-- start --
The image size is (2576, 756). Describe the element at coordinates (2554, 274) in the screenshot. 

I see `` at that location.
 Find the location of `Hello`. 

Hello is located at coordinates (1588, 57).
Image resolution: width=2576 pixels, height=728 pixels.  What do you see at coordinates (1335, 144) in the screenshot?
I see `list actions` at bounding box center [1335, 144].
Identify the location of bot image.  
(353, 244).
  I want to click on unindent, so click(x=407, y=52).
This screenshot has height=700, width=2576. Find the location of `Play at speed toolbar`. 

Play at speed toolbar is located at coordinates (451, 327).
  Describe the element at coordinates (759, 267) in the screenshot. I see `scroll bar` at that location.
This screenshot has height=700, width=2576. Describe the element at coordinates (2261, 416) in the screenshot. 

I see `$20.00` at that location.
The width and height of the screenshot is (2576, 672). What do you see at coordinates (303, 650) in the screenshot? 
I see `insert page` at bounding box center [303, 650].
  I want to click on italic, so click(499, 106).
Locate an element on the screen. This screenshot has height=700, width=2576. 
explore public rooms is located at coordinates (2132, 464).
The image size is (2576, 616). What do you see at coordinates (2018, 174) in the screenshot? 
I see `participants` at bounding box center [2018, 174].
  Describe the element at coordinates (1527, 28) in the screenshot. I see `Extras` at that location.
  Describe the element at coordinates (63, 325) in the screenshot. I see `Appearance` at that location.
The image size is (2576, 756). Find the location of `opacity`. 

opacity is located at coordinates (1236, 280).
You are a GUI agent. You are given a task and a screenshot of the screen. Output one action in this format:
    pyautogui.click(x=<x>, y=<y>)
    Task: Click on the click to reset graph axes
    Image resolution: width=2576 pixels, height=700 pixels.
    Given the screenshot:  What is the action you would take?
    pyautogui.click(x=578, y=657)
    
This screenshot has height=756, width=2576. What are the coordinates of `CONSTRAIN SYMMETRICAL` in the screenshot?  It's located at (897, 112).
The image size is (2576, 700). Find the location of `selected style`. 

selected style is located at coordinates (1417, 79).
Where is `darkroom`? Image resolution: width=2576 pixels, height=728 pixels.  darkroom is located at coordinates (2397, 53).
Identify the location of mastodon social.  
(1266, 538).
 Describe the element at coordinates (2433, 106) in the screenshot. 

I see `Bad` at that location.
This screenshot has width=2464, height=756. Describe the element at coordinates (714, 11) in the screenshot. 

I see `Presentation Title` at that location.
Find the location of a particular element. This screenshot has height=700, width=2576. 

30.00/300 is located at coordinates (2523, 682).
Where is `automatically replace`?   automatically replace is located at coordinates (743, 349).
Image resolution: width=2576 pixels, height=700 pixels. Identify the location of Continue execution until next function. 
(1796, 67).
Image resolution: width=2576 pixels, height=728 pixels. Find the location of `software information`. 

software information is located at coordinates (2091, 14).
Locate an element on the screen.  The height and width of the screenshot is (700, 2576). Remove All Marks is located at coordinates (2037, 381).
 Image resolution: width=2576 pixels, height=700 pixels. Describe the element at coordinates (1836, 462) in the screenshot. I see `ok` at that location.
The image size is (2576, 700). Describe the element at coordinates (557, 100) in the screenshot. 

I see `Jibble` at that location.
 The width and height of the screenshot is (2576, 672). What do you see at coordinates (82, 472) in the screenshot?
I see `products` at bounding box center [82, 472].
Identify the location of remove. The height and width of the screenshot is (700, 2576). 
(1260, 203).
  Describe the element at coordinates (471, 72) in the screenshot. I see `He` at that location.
-- end --
• **Set task**: Recast every line of the listing above as a numbered list, omitting any blank lines.

• **Problem solution**:
1. The image size is (2576, 756). Describe the element at coordinates (2554, 274) in the screenshot. 
2. I see `` at that location.
3.  Find the location of `Hello`. 
4. Hello is located at coordinates (1588, 57).
5. Image resolution: width=2576 pixels, height=728 pixels.  What do you see at coordinates (1335, 144) in the screenshot?
6. I see `list actions` at bounding box center [1335, 144].
7. Identify the location of bot image.  
8. (353, 244).
9.   I want to click on unindent, so click(x=407, y=52).
10. This screenshot has height=700, width=2576. Find the location of `Play at speed toolbar`. 
11. Play at speed toolbar is located at coordinates (451, 327).
12.   Describe the element at coordinates (759, 267) in the screenshot. I see `scroll bar` at that location.
13. This screenshot has height=700, width=2576. Describe the element at coordinates (2261, 416) in the screenshot. 
14. I see `$20.00` at that location.
15. The width and height of the screenshot is (2576, 672). What do you see at coordinates (303, 650) in the screenshot? 
16. I see `insert page` at bounding box center [303, 650].
17.   I want to click on italic, so click(499, 106).
18. Locate an element on the screen. This screenshot has height=700, width=2576. 
19. explore public rooms is located at coordinates (2132, 464).
20. The image size is (2576, 616). What do you see at coordinates (2018, 174) in the screenshot? 
21. I see `participants` at bounding box center [2018, 174].
22.   Describe the element at coordinates (1527, 28) in the screenshot. I see `Extras` at that location.
23.   Describe the element at coordinates (63, 325) in the screenshot. I see `Appearance` at that location.
24. The image size is (2576, 756). Find the location of `opacity`. 
25. opacity is located at coordinates (1236, 280).
26. You are a GUI agent. You are given a task and a screenshot of the screen. Output one action in this format:
27.     pyautogui.click(x=<x>, y=<y>)
28.     Task: Click on the click to reset graph axes
29.     Image resolution: width=2576 pixels, height=700 pixels.
30.     Given the screenshot:  What is the action you would take?
31.     pyautogui.click(x=578, y=657)
32. This screenshot has height=756, width=2576. What are the coordinates of `CONSTRAIN SYMMETRICAL` in the screenshot?  It's located at (897, 112).
33. The image size is (2576, 700). Find the location of `selected style`. 
34. selected style is located at coordinates (1417, 79).
35. Where is `darkroom`? Image resolution: width=2576 pixels, height=728 pixels.  darkroom is located at coordinates (2397, 53).
36. Identify the location of mastodon social.  
37. (1266, 538).
38.  Describe the element at coordinates (2433, 106) in the screenshot. 
39. I see `Bad` at that location.
40. This screenshot has width=2464, height=756. Describe the element at coordinates (714, 11) in the screenshot. 
41. I see `Presentation Title` at that location.
42. Find the location of a particular element. This screenshot has height=700, width=2576. 
43. 30.00/300 is located at coordinates (2523, 682).
44. Where is `automatically replace`?   automatically replace is located at coordinates (743, 349).
45. Image resolution: width=2576 pixels, height=700 pixels. Identify the location of Continue execution until next function. 
46. (1796, 67).
47. Image resolution: width=2576 pixels, height=728 pixels. Find the location of `software information`. 
48. software information is located at coordinates (2091, 14).
49. Locate an element on the screen.  The height and width of the screenshot is (700, 2576). Remove All Marks is located at coordinates (2037, 381).
50.  Image resolution: width=2576 pixels, height=700 pixels. Describe the element at coordinates (1836, 462) in the screenshot. I see `ok` at that location.
51. The image size is (2576, 700). Describe the element at coordinates (557, 100) in the screenshot. 
52. I see `Jibble` at that location.
53.  The width and height of the screenshot is (2576, 672). What do you see at coordinates (82, 472) in the screenshot?
54. I see `products` at bounding box center [82, 472].
55. Identify the location of remove. The height and width of the screenshot is (700, 2576). 
56. (1260, 203).
57.   Describe the element at coordinates (471, 72) in the screenshot. I see `He` at that location.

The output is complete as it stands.